You will need to know the SCSI target ID of the drive on which you
will install OpenBSD.

It might be a good time to run the diagnostics on your Sun3.  First,
attach a terminal to the "ttya" serial port, then set the "Diag/Norm"
switch to the Diagnostic position, and power-on the machine.  The
Diag. switch setting forces console interaction to occur on ttya.

The console location (ttya, ttyb, or keyboard/display) is controlled
by address 0x1f in the EEPROM, which you can examine and change in
the PROM monitor by entering "q 1f", then a numeric value (or just a
'.' if you don't want to change it, and "q" again to return to the prom).
Console values are:
	00: default graphics display
	10: tty a (9600-N-8-1)
	11: tty b (1200-N-8-1)
	20: Color option board on P4 (model 3/60 only)

OpenBSD will use the EEPROM setting to determine which device to
use as the console, so you should make sure it is correct.

Please note that while OpenBSD and SunOS have a reasonable degree of
compatibility between disk labels and filesystems there are some problems
to watch out for during initial installation or when trying to maintain
both OpenBSD and SunOS environments on the same system.

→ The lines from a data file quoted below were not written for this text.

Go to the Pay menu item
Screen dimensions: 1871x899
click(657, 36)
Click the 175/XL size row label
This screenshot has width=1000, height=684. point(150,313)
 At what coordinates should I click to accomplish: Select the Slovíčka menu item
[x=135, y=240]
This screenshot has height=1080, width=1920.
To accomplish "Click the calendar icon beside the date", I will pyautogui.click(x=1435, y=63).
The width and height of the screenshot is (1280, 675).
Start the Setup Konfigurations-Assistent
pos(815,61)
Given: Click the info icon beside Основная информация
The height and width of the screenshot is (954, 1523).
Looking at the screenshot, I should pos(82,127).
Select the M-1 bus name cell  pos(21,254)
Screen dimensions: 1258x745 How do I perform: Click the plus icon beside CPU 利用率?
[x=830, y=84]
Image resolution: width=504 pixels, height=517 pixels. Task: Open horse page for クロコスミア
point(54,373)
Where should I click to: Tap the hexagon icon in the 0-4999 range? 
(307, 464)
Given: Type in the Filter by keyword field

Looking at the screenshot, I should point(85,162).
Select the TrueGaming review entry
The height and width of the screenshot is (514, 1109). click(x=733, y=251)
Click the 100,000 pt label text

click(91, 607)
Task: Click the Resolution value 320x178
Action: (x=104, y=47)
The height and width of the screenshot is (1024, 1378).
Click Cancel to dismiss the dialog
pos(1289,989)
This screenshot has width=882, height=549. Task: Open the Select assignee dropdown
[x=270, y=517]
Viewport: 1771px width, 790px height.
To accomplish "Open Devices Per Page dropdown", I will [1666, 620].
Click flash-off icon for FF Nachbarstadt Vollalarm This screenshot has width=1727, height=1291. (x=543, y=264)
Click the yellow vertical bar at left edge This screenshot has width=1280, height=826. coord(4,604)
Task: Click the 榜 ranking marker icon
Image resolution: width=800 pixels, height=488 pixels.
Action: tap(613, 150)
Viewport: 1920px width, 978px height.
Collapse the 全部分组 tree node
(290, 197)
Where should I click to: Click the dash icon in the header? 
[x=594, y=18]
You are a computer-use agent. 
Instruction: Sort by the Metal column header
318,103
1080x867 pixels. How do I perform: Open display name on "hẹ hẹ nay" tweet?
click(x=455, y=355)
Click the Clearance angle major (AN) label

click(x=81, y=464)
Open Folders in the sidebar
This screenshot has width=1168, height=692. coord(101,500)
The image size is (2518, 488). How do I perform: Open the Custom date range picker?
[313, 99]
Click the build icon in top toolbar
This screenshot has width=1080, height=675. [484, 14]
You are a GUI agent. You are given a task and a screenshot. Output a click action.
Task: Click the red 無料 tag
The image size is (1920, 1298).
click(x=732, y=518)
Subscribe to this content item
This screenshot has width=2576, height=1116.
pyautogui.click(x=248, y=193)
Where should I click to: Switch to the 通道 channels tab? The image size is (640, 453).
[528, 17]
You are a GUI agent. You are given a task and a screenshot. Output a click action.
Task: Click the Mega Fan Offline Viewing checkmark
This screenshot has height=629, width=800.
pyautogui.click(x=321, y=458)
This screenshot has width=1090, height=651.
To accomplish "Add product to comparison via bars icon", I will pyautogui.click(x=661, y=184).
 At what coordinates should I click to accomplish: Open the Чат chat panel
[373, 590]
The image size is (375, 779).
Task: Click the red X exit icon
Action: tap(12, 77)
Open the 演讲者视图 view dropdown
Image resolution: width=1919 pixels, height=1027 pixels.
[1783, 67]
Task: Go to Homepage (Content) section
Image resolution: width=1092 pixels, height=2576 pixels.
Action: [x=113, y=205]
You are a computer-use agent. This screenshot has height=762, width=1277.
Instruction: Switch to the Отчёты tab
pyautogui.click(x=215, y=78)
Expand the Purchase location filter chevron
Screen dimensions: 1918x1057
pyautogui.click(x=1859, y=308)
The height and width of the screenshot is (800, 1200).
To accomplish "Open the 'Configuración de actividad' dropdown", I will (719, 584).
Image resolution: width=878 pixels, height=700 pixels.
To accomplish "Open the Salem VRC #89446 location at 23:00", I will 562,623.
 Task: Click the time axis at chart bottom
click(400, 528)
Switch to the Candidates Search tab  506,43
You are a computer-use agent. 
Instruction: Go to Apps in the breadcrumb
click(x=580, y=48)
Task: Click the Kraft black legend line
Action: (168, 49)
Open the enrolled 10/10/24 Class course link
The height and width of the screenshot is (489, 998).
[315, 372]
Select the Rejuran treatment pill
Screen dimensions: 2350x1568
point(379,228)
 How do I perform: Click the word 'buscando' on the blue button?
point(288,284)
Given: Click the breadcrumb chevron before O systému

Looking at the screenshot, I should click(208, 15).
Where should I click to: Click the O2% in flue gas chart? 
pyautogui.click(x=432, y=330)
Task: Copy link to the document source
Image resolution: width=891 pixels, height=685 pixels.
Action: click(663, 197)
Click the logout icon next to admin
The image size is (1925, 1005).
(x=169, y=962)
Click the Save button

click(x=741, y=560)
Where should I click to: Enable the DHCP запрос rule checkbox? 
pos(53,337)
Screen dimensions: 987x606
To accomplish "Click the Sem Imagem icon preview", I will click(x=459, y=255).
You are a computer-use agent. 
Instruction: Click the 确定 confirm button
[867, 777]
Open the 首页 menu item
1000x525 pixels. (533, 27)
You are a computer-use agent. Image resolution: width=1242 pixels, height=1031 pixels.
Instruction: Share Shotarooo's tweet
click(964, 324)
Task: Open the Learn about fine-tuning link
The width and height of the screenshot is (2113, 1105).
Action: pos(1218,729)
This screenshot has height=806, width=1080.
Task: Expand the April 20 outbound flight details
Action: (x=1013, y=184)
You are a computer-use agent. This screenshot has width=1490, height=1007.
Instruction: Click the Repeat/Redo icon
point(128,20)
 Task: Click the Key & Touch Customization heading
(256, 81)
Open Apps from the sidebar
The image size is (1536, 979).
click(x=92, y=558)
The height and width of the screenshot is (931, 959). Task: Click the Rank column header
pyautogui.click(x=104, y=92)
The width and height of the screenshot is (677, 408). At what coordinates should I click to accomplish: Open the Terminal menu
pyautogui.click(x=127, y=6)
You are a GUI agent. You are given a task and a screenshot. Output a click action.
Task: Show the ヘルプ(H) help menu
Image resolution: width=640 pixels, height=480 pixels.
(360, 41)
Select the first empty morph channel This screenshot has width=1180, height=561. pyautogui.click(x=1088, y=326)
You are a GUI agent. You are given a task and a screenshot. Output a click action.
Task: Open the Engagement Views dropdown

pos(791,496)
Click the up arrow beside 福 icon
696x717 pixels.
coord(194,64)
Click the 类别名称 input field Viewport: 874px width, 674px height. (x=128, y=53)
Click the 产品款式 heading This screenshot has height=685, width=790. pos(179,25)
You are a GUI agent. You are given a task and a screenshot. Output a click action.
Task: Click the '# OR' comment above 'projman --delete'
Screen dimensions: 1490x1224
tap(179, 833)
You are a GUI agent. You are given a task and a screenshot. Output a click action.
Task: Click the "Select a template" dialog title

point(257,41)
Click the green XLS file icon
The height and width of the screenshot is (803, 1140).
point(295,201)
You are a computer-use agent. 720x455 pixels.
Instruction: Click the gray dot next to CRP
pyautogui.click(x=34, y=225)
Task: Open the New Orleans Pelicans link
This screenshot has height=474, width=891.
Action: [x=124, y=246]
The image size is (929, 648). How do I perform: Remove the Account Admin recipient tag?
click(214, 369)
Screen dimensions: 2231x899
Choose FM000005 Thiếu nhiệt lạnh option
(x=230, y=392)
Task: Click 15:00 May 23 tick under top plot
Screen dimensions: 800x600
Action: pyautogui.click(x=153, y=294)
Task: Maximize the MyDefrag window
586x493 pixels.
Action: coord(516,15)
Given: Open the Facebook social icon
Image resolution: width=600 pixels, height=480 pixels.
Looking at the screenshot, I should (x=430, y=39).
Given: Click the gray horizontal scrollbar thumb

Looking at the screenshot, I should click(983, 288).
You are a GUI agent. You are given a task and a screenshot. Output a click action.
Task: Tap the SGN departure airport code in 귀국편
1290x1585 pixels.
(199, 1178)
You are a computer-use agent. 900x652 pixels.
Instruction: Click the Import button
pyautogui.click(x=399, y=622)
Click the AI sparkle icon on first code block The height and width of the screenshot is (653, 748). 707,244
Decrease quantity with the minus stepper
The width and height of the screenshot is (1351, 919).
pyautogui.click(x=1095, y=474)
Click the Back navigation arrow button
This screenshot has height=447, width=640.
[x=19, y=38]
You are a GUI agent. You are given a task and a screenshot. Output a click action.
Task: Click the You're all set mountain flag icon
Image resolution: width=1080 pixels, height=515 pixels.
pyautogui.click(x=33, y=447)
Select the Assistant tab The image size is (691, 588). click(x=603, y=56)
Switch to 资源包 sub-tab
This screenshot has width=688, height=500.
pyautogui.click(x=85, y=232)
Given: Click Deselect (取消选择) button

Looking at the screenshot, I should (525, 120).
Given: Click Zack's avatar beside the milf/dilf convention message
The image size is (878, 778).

    If the OpenBSD fsck(8) utility is used on a SunOS filesystem, it will
    set OpenBSD "clean flags" and BSD4.4 summary fields in the superblock.
    SunOS does *not* like this and you will have to do a "fsck -b 32" under
    SunOS to access an alternate superblock to repair the filesystem.  You
    should always specify SunOS filesystem with a "pass number" of 0 in
    their /etc/fstab entry to prevent this, and preferably mount them "RO".

    If SunOS fsck is used on an OpenBSD filesystem in the default OpenBSD
    (4.4BSD) format, it will first complain about the superblock and then
    about missing . and .. entries.  Do *not* try to "correct" these
    problems, as attempting to do so will completely trash the filesystem.

    You should avoid using softupdates (option softdep in /etc/fstab)
    on your shared filesystems.
    Although untested, it is likely that SunOS would be confused by a 
    filesystem with soft update flags enabled.

The OpenBSD "Sun Compatible" disklabel have been extended to support 16
partitions, however the old SunOS format(8) utility only sees the first
8 partitions and may "lose" information about the extended partitions.

Use SunOS format(8) only with *extreme* caution on drives that contain
OpenBSD partitions.

OpenBSD and Sun BSD bootblocks are similar in concept, though implemented
differently.  The OpenBSD bootblocks are architecture independent and also
understand the extended disklabels with 16 partitions.  You can use SunOS
bootblocks, but remember that OpenBSD bootblocks must be installed with
OpenBSD installboot and SunOS bootblocks with SunOS installboot.